Goal of the exercise
A single number is required: how many lines of the listing below include the word "share".

Excerpted data
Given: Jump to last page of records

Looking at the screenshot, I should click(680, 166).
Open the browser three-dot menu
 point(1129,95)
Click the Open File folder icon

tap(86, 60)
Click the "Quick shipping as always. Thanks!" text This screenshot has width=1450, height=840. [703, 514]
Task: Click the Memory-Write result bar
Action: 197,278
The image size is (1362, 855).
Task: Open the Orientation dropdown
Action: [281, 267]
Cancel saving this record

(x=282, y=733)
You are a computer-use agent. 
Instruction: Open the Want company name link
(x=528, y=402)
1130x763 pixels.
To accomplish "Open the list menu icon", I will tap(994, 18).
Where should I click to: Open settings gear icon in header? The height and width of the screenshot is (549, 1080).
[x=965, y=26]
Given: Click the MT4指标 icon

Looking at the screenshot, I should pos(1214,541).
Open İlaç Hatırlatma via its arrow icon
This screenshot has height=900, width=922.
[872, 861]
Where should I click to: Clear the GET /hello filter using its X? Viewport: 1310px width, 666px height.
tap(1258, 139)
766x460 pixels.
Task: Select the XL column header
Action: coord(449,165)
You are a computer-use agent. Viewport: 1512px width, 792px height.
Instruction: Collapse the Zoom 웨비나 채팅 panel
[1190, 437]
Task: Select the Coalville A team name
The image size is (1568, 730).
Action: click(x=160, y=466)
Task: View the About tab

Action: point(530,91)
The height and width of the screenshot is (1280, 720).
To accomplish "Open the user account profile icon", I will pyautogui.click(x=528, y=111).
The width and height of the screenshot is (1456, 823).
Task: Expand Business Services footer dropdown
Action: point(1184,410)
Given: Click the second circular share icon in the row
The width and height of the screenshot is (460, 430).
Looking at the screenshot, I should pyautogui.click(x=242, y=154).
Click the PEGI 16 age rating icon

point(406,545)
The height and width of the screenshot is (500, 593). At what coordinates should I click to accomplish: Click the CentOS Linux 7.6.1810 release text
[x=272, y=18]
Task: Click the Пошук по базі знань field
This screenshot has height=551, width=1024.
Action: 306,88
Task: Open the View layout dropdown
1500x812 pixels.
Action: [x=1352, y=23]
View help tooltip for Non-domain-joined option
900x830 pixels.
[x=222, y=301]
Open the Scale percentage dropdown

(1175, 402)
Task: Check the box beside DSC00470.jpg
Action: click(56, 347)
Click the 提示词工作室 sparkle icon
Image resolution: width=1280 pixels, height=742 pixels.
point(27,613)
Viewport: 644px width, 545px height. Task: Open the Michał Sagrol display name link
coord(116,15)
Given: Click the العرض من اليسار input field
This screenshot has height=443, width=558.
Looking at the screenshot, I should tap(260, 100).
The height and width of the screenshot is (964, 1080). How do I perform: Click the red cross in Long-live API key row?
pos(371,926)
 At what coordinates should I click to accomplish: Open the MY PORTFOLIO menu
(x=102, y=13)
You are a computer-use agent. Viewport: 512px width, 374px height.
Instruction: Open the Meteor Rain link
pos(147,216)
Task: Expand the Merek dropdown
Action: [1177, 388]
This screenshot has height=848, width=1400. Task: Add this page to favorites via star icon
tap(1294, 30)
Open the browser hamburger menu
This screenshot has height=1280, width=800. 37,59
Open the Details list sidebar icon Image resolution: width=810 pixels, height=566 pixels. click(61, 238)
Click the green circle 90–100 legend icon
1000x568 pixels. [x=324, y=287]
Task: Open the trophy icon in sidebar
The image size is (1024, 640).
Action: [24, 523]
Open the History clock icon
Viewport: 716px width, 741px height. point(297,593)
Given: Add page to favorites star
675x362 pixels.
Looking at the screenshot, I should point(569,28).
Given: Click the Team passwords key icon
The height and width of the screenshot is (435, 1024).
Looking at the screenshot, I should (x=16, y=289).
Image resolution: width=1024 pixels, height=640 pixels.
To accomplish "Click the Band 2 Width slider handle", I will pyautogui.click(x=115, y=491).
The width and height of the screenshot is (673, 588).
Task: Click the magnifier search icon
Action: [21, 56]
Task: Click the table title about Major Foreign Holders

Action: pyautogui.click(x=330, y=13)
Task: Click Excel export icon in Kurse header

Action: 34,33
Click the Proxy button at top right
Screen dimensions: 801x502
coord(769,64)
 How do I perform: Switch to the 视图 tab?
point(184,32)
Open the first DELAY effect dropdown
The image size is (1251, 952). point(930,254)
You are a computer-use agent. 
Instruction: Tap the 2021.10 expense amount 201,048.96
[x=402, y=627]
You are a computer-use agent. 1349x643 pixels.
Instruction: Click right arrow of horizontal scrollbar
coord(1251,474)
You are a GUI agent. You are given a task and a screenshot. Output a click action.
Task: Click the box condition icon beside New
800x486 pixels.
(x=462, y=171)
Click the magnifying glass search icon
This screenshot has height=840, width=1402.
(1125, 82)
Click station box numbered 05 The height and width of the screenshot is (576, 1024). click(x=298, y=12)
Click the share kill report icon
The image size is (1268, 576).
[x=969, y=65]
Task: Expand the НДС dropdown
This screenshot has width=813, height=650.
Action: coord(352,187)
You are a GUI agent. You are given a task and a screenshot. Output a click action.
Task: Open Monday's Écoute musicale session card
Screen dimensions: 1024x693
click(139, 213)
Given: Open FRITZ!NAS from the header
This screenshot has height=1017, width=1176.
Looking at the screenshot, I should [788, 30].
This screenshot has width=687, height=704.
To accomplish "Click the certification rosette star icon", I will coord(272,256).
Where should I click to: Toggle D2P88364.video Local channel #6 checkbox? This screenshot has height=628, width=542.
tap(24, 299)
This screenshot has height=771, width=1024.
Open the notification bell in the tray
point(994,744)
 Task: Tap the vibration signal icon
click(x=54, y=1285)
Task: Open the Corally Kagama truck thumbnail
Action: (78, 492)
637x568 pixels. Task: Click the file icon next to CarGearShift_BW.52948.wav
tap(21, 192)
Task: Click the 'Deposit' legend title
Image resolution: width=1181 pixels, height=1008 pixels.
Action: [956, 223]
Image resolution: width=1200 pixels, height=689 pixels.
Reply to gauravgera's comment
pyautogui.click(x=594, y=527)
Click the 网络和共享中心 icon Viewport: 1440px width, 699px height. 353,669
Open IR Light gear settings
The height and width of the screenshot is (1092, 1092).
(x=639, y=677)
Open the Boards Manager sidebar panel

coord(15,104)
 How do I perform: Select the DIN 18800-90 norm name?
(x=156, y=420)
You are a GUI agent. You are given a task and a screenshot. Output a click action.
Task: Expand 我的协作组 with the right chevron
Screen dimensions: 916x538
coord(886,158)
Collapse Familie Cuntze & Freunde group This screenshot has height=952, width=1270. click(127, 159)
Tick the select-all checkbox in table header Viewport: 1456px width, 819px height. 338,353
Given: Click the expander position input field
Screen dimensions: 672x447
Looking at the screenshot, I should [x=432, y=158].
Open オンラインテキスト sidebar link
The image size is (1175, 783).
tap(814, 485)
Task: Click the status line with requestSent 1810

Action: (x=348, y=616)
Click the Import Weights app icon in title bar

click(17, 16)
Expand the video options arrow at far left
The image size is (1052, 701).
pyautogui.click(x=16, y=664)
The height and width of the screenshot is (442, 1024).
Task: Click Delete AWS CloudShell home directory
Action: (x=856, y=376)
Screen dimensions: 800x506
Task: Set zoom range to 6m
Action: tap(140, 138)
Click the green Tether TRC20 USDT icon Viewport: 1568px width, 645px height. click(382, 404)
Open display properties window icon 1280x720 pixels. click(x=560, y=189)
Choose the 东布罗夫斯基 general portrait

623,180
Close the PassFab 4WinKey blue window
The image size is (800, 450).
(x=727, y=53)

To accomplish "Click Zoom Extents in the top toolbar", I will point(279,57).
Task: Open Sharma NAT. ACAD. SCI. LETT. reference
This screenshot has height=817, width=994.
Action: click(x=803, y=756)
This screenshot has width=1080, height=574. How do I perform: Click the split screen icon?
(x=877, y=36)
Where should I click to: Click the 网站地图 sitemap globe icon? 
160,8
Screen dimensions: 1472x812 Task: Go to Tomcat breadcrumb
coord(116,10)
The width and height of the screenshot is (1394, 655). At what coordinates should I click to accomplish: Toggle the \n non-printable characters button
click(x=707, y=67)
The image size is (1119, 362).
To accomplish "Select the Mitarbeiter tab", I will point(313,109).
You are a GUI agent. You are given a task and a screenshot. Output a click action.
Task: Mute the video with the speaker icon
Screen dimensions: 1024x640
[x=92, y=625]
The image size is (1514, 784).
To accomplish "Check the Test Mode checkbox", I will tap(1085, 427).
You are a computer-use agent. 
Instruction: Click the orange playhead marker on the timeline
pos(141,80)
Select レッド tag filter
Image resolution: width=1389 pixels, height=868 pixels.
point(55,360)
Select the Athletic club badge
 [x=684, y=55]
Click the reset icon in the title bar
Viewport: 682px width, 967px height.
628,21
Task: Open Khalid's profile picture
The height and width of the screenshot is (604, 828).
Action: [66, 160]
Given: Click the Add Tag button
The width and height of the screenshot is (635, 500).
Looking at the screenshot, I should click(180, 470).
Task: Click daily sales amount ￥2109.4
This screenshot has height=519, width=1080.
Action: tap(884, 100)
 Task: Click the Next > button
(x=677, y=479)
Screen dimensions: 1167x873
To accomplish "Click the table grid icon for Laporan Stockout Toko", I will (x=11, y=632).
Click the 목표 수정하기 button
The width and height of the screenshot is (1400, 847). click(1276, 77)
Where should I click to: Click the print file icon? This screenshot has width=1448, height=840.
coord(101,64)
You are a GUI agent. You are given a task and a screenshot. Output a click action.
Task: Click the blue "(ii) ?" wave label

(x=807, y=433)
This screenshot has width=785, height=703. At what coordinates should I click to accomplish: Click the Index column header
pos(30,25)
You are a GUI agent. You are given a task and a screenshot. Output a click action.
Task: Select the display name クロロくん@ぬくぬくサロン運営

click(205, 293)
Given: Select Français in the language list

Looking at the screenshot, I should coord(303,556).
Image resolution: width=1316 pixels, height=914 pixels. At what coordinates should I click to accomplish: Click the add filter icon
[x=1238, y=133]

Answer box
2